We strongly suspect that some of the most performant implementations of important operations will start to be implemented to be implemented in DSLs, and with these changes it gives us the option, and a clear path if desired, to inclusion in PyTorch core.
How?
PR 176280 adds the torch/_native directory, containing general utilities to be shared across all DSL runtimes (i.e. runtime-availability and versioning), along with DSL-specific utilities, triton_utils.py and cutedsl_utils.py. These provide APIs to:
- Determine if the DSL runtime is a) installed, and b) of a reasonable version
- Register implementations when appropriate to override native ops, either for a subset of functionality, or for all cases
We are enforcing that all python native ops are registered through PyTorch’s dispatcher. This immediately means that ops are tied into all dispatch logic, notably (but not limited to!) autograd without requiring further developer intervention.

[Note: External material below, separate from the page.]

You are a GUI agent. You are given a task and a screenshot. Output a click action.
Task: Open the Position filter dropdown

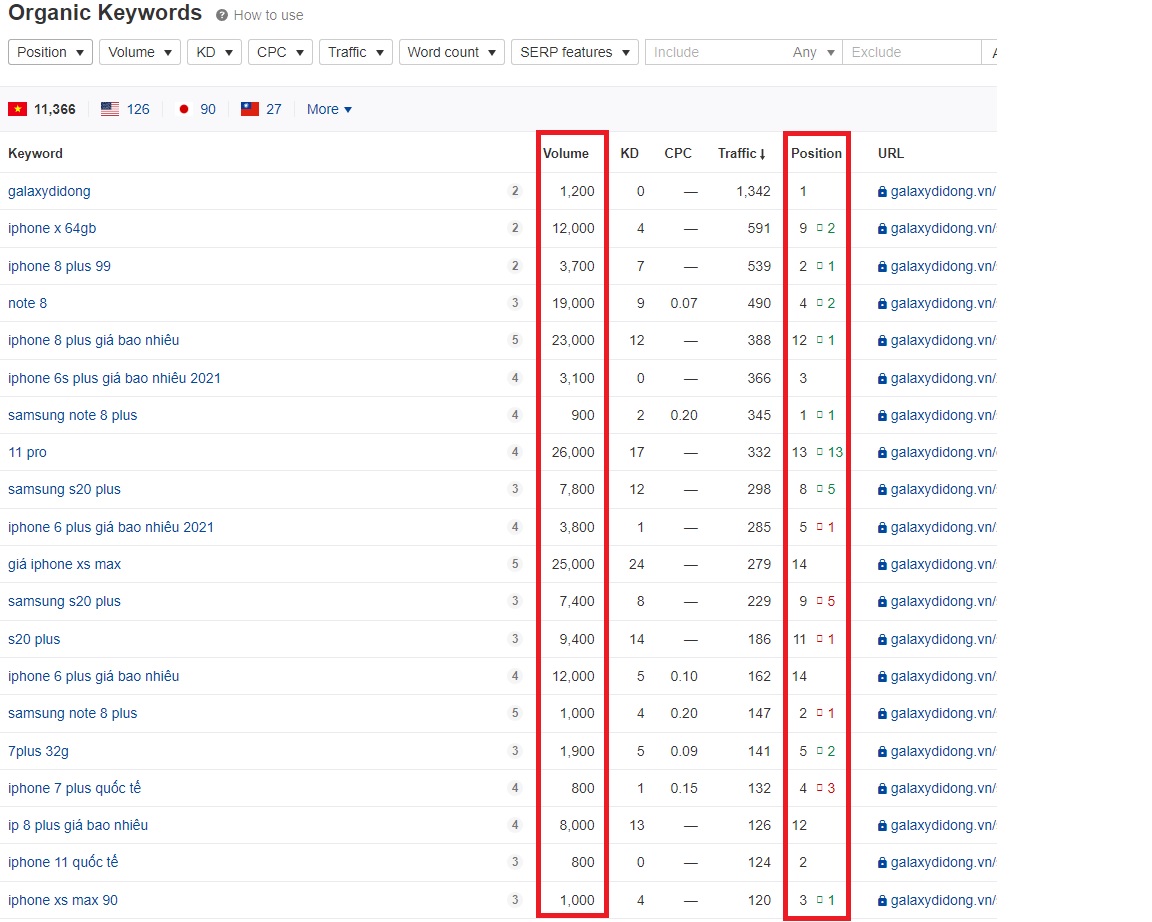(50, 52)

There are a few smaller restrictions, (see link), but beyond those, PyTorch is now ready for DSLs to start contributing to native operators.
Further, the torch/_native/ops directory has been created to contain all our DSL ops, and will soon fill with all the DSL-based code that’s been written, but didn’t have a path to living within core.
Further details and examples are located at torch/_native/README.md
What’s Next?
Start using it! If you’re thinking of updating or adding on to an op, you have a new way to do this if the pros are worth it to you!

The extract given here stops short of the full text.